▶ WORK ITEM: Using the entries below, restate word for word only the lines from the one with "You are a computer-use" to the final line, leaving the pictures out.

▶ Stored data entries:
=== Begin Enclosure ===

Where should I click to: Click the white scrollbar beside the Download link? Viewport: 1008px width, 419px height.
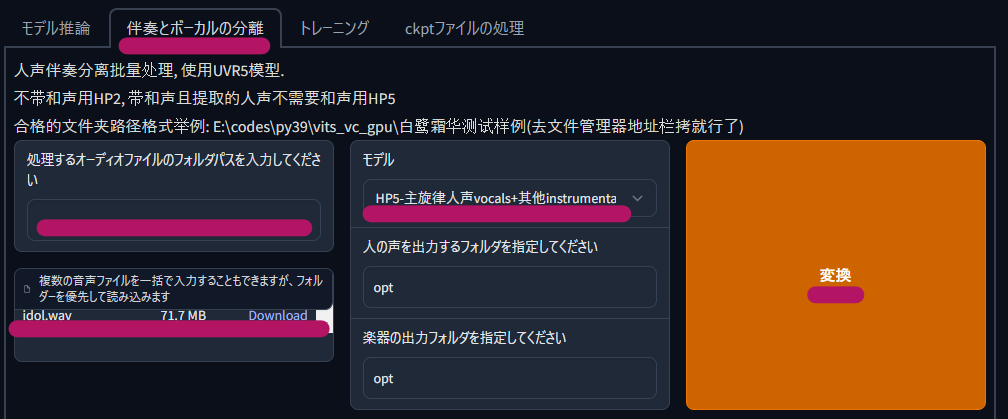pos(324,318)
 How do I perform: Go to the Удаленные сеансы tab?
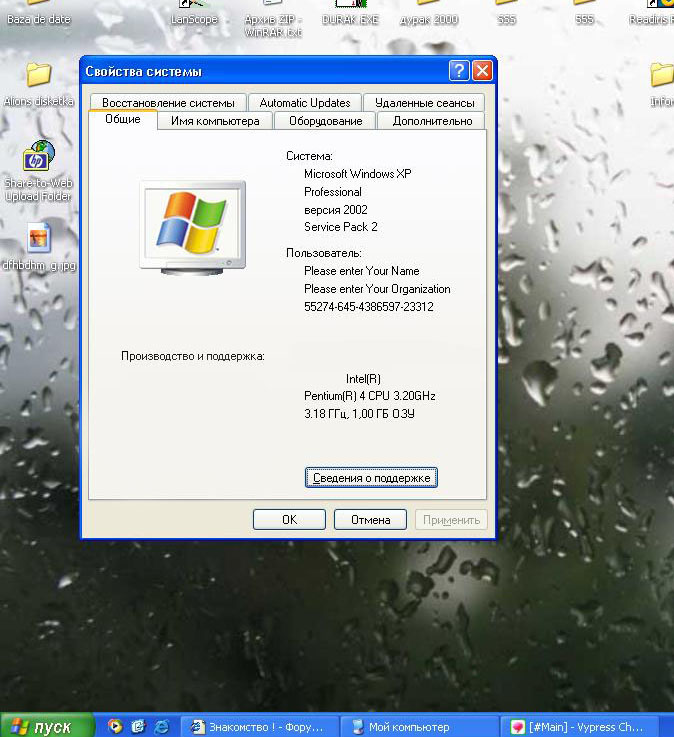tap(424, 103)
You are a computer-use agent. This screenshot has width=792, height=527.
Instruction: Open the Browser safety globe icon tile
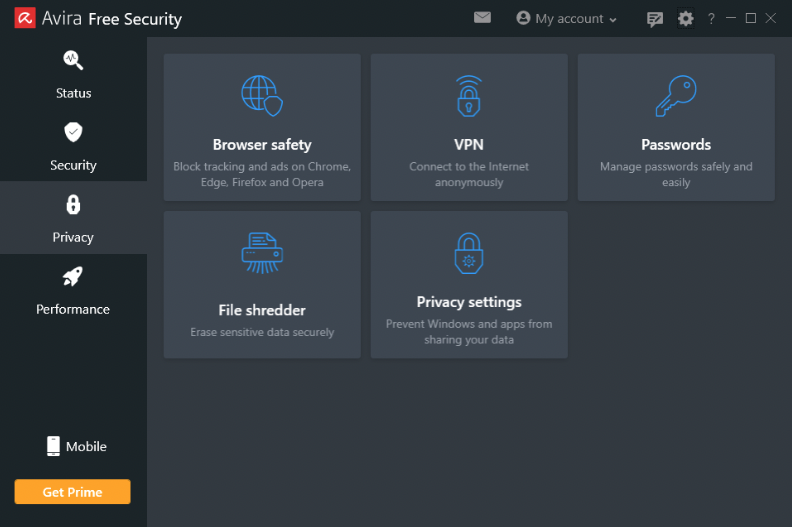pos(262,96)
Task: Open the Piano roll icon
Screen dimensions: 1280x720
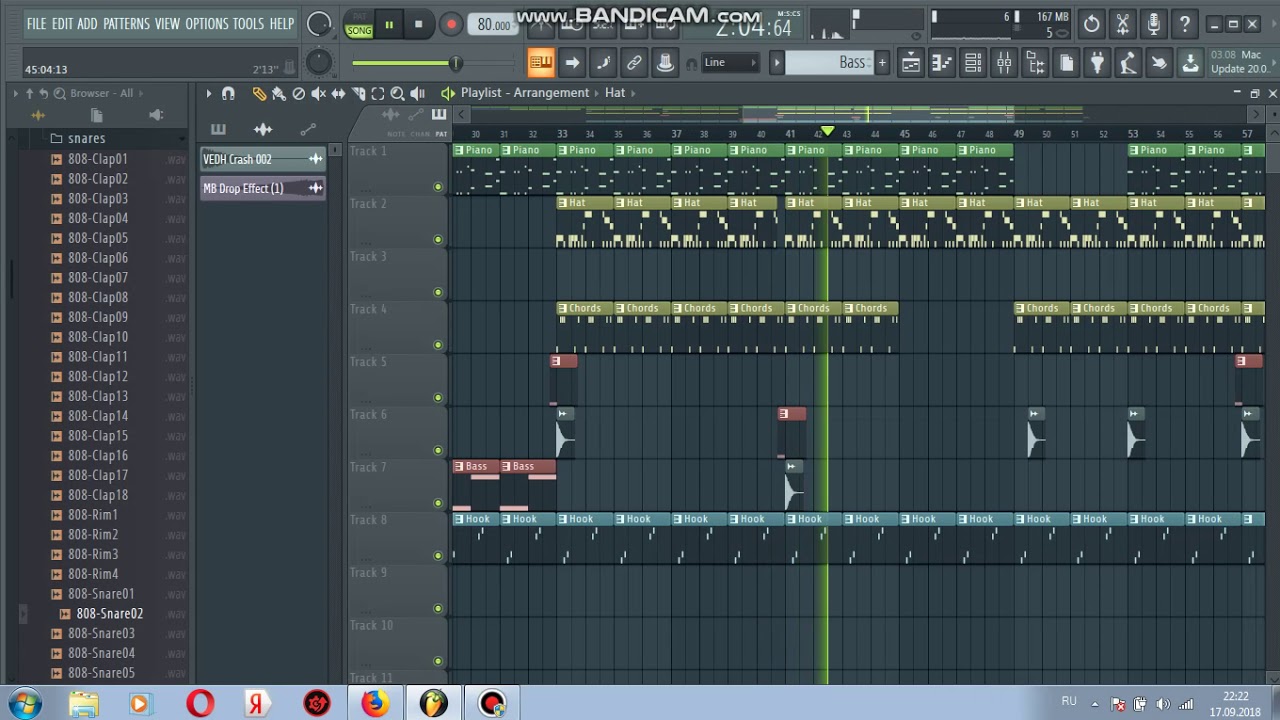Action: pyautogui.click(x=941, y=63)
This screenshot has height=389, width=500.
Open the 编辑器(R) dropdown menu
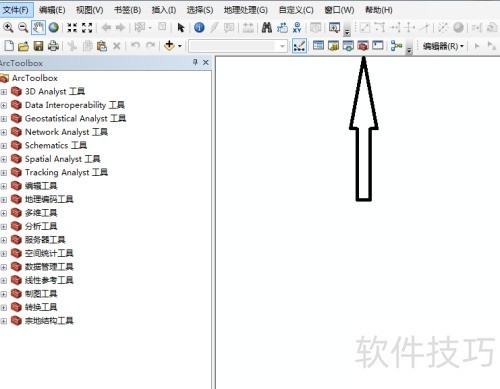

=== End Enclosure ===

▶ RESPONSE AREA:
You are a computer-use agent. This screenshot has width=792, height=527.
Instruction: Open the Browser safety globe icon tile
pos(262,96)
Task: Open the Piano roll icon
Screen dimensions: 1280x720
Action: pyautogui.click(x=941, y=63)
This screenshot has height=389, width=500.
Open the 编辑器(R) dropdown menu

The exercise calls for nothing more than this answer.